Paul Godley, executive associate dean for faculty affairs, said because both the size of the medical center and number of patients have increased, more clinicians are needed. Different types of faculty are being hired than in the past, he said.

“I don’t think we’d be able to have this amount of growth in the medical school if we kept the same proportion of tenure-track faculty to fixed-term faculty we had 10 or 15 years ago,” Godley said.

He said tenure-track faculty have many responsibilities in addition to research, treating patients and teaching — such as publishing frequently.

Some faculty members are not interested in those other tasks and want to focus on one or a few areas of excellence, he said.

Beyond health affairs

The academic affairs side of the University, which includes the College of Arts and Sciences, has seen an increase in fixed-term professors on a much smaller scale, Strauss said.

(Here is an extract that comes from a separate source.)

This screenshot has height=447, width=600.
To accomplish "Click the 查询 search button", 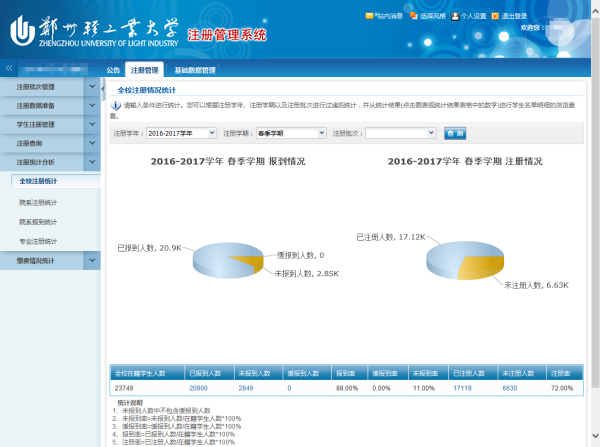I will coord(455,132).
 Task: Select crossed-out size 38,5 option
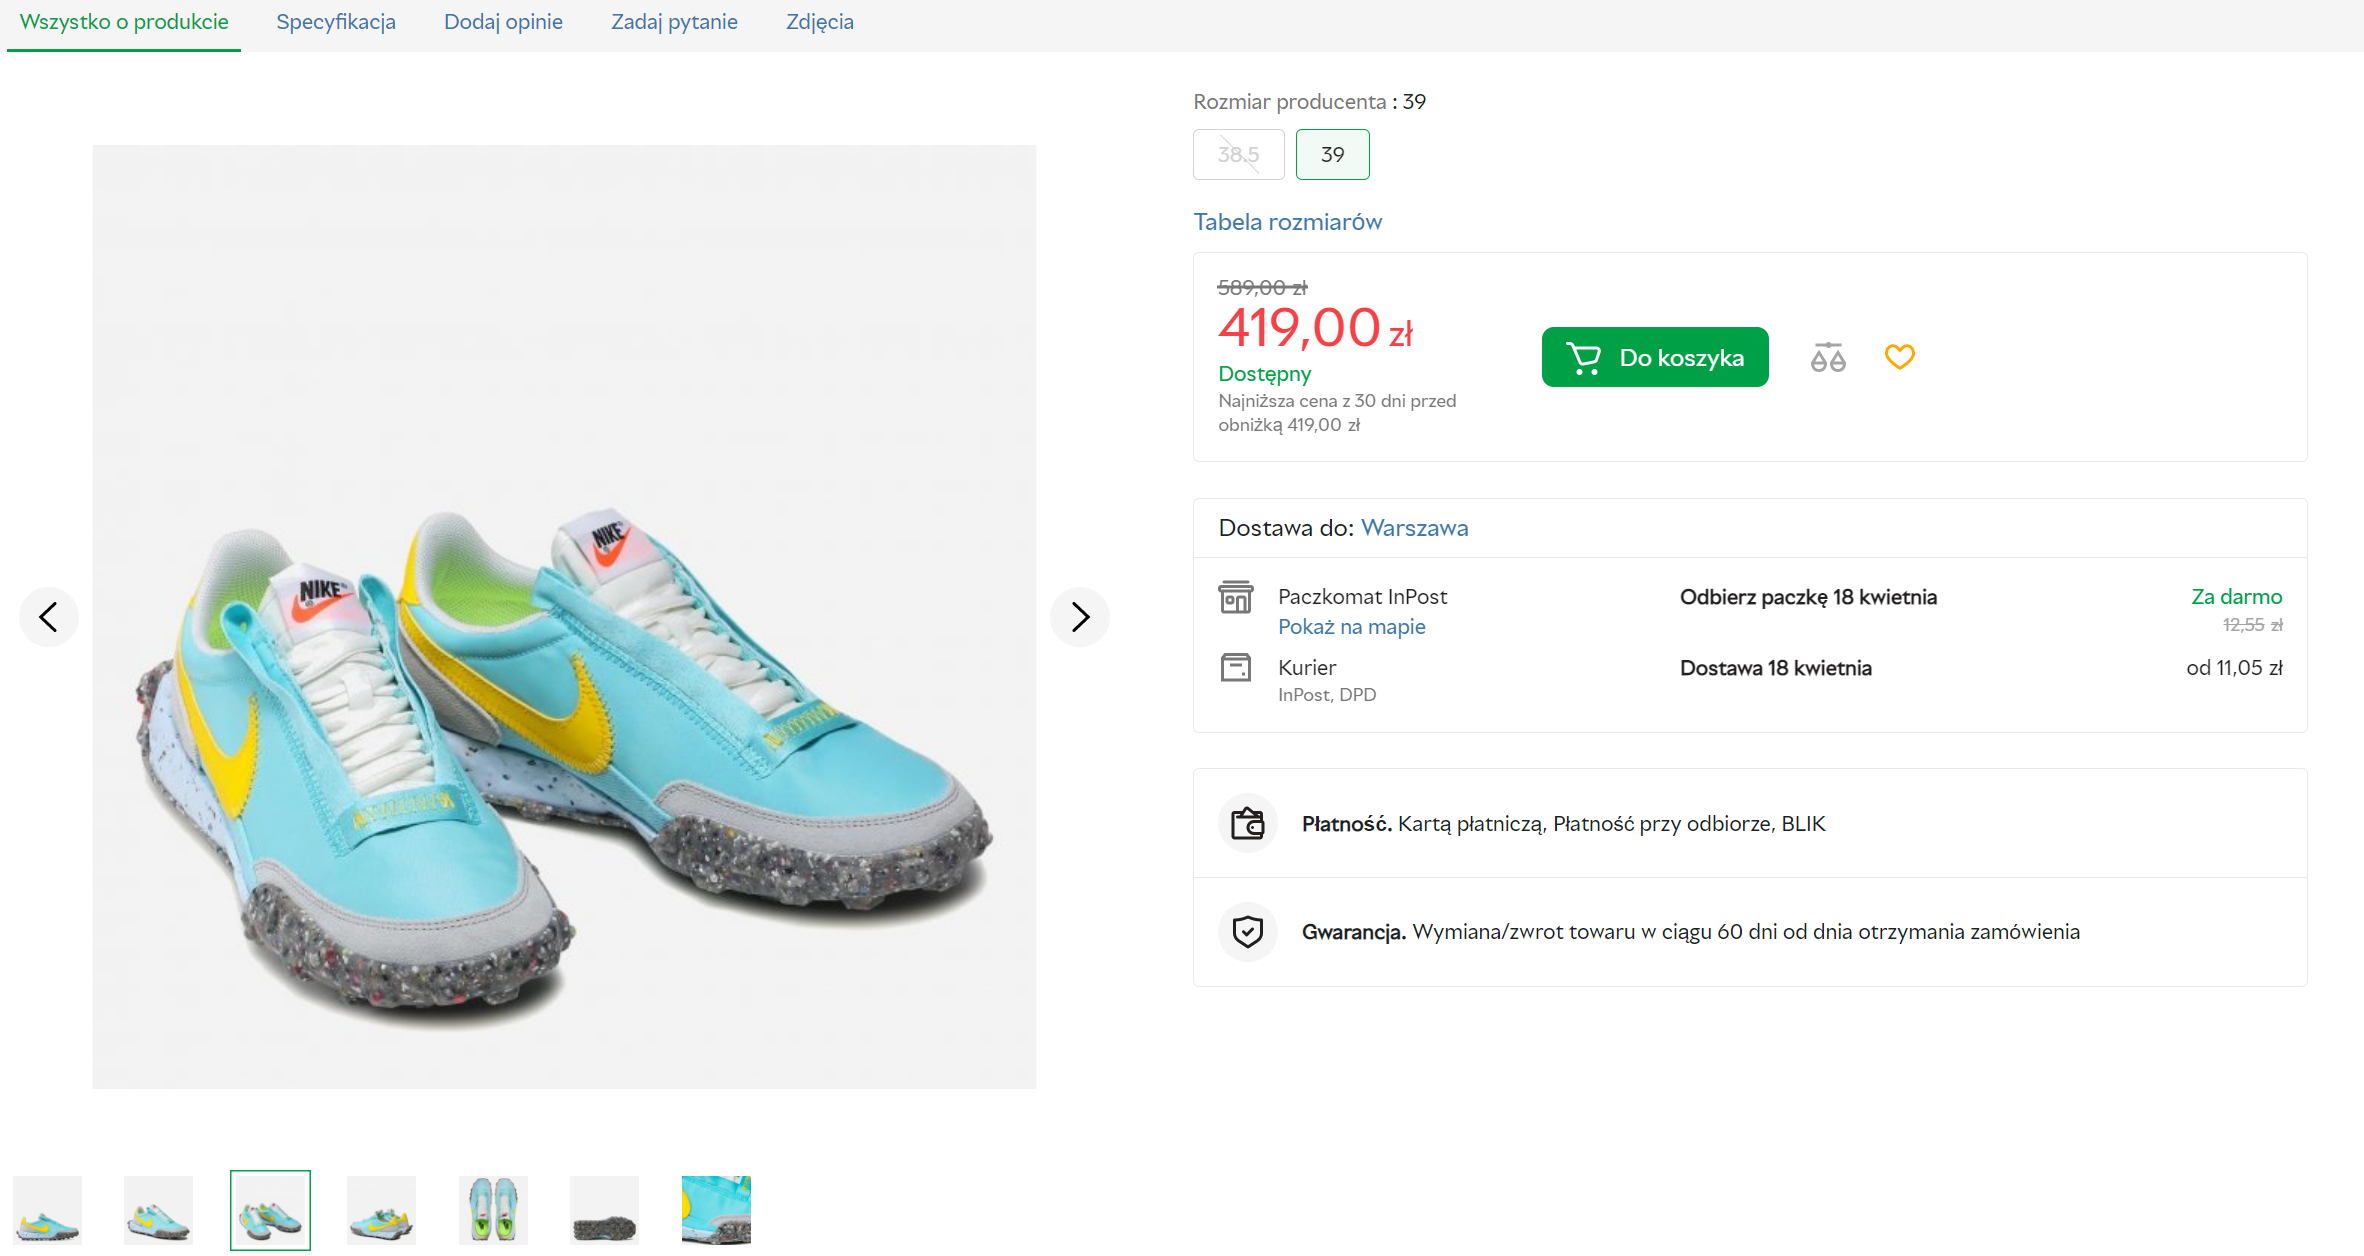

Margaret O’Shaughnessey, chairwoman of the fixed-term faculty committee and an English professor, said she thinks the increase in fixed-term faculty is related to financial issues.

“With the legislatures seeming to slash college budgets, that’s going to probably mean, whether people want it to go that way or not … more fixed term faculty,” she said.

Strauss said fixed-term faculty allow for more flexibility in hiring.

“Should funding sources change or the availability of grants change, you don’t have a fixed faculty you have to support no matter what,” he said.

Benefits and drawbacks

Fixed-term faculty members are often still a long-term part of the faculty, and some have different goals than tenured faculty, Strauss said.

Jan Boxill, chairwoman of the Faculty Council and a fixed-term faculty member since 1988, said fixed term faculty can be more multifaceted.

“It gives lecturers the ability to do what we love and do other things other than just worry about publishing,” she said.

But Boxill said the biggest drawback to the fixed track is job security. Fixed-term faculty hold a time-limited contract and earn less than tenured faculty.

Fatimah Jackson, a tenured anthropology professor, said the uncertainty might be unbearable for some faculty.

“Tenure creates a bond of community that is not as pronounced when you don’t have tenure,” she said. “When you don’t have tenure, things are still up in the air.”

Looking forward

“UNC is committed to not exploiting people who don’t have tenure,” she said.

In 2011, the University approved a three-tiered ranking system for fixed term faculty that parallels promotions on the tenure track. This created a career track, more job security and a higher salary at each rank, O’Shaughnessey said.

“It recognizes people for their accomplishments and validates the fixed term,” Strauss said.

Fixed term faculty can also serve on committees, receive teaching awards, and be on faculty council, which many other schools do not yet allow, Boxill said.

“UNC is doing a lot better job than most places.”